Why it doesn’t work: I have no problem if my husband puts in money on perfecting our temple of television, Wii, and sound system—but as someone who doesn’t really care about those luxuries as opposed to replacing our bed sheets or upgrading our bargain-priced IKEA furniture, I’m not sure I want my money to go toward speaker cables. There’s a great deal of micromanaging that comes with the joint-account territory. If you’re the type of couple that’s willing to go in depth with spreadsheets, track your spending by category, and stick religiously to your budget, this system can work. But emotions can quickly overtake rationale, especially when it comes to your bottom line.
Conducting Business
In the end, is there a “right” answer for spending as both individuals and one couple? I wish there were. The key is finding what works best for your individual personalities. And what you decide at 25 may not be what continues to work at 35 or 45. While I’m more ready to have a puppy than a baby right now, in five or six years that latter priority may be more pressing.
Just as family and friends will bombard you with questions about marriage and babies as soon as you move in together or get engaged, so too will your financial institutions ask if you want to include your partner on your checking account. Take the time when you do decide to make that next step to fully investigate your options. My husband’s HSBC account seems to carry more perks than my situation with Wells Fargo, but we’ve also found that there are further incentives for joining up with TD Bank or Ally. Like dating, we’re still keeping our options open, but we’re definitely in the market for the One.
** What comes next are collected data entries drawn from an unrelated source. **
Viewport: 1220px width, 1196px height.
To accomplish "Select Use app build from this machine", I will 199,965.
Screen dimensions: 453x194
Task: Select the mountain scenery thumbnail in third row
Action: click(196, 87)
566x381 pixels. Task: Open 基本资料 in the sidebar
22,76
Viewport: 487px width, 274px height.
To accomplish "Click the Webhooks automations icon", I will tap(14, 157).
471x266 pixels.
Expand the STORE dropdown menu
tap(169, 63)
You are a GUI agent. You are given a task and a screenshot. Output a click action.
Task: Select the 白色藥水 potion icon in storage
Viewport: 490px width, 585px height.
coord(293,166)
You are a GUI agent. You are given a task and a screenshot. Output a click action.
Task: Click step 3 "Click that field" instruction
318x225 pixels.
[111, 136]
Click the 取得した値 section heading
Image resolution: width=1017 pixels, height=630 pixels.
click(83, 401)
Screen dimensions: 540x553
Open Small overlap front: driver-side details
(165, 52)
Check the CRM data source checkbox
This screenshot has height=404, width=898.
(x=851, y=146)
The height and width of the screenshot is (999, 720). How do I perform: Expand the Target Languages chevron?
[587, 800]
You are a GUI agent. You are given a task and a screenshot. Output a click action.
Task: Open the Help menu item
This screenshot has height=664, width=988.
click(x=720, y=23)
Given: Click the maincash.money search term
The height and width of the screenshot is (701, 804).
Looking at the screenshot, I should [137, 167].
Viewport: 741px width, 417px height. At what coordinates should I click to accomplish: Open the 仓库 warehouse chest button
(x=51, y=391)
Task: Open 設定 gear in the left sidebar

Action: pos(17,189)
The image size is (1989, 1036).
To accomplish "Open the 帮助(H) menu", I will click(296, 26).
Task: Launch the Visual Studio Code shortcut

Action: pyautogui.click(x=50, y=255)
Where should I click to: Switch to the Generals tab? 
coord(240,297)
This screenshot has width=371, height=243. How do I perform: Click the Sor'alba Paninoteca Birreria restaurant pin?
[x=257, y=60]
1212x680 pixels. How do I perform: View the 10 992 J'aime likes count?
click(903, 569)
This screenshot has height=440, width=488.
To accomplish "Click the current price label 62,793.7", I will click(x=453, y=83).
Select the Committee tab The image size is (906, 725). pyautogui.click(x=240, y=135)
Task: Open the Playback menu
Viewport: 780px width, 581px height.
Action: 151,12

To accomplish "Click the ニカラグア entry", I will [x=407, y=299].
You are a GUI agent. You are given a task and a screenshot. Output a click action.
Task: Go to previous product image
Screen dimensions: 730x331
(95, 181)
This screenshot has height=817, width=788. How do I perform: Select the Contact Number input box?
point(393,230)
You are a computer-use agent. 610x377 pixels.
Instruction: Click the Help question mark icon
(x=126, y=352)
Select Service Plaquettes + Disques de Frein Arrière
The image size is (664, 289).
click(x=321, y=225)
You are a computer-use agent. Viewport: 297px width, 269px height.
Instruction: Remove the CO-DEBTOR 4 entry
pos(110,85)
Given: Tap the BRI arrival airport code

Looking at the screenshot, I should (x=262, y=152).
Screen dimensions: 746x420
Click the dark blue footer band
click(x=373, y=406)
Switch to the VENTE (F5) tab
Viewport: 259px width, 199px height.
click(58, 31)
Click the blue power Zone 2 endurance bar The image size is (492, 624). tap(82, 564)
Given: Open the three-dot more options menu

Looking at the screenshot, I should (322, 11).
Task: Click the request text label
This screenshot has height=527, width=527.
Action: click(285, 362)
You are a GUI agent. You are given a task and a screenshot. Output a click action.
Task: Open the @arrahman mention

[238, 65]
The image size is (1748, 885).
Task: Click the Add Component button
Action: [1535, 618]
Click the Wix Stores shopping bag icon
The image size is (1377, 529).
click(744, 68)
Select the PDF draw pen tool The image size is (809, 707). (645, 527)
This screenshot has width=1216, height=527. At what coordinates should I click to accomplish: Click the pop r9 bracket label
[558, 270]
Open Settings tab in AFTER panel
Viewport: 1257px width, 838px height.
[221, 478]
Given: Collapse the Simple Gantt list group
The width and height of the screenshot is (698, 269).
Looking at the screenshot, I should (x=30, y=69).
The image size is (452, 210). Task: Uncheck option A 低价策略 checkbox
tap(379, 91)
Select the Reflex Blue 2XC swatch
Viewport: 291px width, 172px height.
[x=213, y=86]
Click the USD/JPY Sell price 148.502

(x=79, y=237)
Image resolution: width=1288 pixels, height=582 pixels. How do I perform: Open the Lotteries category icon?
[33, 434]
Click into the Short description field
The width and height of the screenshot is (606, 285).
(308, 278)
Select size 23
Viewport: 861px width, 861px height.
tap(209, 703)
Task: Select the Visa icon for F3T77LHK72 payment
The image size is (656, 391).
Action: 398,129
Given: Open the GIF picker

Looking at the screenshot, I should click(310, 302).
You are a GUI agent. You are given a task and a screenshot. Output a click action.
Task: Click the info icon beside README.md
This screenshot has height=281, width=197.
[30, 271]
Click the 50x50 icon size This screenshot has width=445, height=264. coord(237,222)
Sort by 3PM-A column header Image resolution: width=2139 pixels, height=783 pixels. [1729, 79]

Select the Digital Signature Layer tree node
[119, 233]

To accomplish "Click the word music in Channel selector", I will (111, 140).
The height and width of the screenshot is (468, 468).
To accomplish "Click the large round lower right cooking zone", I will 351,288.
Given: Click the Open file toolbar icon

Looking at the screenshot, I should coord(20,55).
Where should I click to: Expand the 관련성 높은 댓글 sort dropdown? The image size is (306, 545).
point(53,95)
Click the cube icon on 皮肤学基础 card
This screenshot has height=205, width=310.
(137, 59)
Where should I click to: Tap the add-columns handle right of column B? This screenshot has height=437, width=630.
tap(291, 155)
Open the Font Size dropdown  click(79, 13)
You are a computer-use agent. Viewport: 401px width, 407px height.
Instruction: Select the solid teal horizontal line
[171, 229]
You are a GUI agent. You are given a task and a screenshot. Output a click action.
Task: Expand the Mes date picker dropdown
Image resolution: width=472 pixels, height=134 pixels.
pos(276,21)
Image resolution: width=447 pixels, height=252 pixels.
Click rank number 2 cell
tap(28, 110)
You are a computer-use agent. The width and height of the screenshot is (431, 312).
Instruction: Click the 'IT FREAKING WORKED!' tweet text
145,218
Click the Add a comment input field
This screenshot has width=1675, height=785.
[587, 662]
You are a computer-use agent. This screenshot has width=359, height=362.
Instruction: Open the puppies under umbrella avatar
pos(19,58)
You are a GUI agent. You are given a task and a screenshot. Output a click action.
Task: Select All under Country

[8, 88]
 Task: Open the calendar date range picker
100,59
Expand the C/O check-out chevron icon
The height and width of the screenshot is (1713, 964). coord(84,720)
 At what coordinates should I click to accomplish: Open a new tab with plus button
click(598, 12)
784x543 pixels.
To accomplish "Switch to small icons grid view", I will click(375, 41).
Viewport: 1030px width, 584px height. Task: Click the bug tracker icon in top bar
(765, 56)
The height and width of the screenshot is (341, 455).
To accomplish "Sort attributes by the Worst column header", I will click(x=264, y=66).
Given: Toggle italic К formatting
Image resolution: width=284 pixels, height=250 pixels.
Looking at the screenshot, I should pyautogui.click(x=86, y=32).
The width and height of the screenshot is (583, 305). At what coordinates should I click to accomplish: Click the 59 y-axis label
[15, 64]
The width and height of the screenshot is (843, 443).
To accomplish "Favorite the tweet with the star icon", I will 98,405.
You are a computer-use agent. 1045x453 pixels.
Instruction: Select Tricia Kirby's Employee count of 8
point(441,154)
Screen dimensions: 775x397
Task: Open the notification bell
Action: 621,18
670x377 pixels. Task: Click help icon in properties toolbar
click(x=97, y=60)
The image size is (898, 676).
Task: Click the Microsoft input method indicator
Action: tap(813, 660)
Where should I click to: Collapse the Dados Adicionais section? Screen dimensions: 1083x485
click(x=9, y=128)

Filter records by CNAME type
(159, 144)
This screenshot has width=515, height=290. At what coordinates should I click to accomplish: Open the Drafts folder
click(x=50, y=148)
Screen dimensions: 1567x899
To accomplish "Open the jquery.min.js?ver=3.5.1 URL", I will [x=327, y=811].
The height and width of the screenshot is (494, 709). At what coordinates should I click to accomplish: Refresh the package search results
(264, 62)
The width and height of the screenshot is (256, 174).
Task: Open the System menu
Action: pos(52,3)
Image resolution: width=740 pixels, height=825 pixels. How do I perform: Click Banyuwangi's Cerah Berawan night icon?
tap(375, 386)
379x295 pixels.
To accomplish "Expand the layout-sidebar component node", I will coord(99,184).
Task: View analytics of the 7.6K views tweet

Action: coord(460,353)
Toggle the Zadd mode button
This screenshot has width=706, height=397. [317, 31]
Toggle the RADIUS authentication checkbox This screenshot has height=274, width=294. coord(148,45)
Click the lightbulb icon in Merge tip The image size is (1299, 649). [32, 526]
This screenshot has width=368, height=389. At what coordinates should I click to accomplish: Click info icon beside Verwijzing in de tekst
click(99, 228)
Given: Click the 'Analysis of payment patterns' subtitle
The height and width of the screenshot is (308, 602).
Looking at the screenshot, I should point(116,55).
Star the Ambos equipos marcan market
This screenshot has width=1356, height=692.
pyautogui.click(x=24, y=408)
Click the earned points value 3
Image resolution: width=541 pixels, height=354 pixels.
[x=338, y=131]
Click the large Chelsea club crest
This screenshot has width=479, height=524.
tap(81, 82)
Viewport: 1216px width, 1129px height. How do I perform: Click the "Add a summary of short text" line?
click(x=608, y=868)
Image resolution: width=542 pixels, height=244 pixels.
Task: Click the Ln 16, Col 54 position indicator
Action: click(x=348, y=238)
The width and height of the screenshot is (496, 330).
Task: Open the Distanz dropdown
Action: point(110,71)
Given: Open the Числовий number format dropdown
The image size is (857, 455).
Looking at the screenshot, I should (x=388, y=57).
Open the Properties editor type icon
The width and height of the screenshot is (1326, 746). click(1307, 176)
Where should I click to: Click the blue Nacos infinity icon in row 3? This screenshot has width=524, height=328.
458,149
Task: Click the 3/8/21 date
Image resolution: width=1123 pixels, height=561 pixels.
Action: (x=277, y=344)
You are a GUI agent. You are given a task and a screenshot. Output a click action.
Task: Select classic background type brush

And then there are times when logic will still go out the window. While we give presents jointly, the general rule in our house is to each spend on the presents for our separate family and friends to avoid the constant splitting of gift tags. Yet this last Christmas, when my sisters and I decided to pool our funds together to replace our mother’s stolen ring with all of our birthstones, my husband happily helped us cover the funds. No financial guidebook will explain how to handle that situation, but your gut will tell you instantly.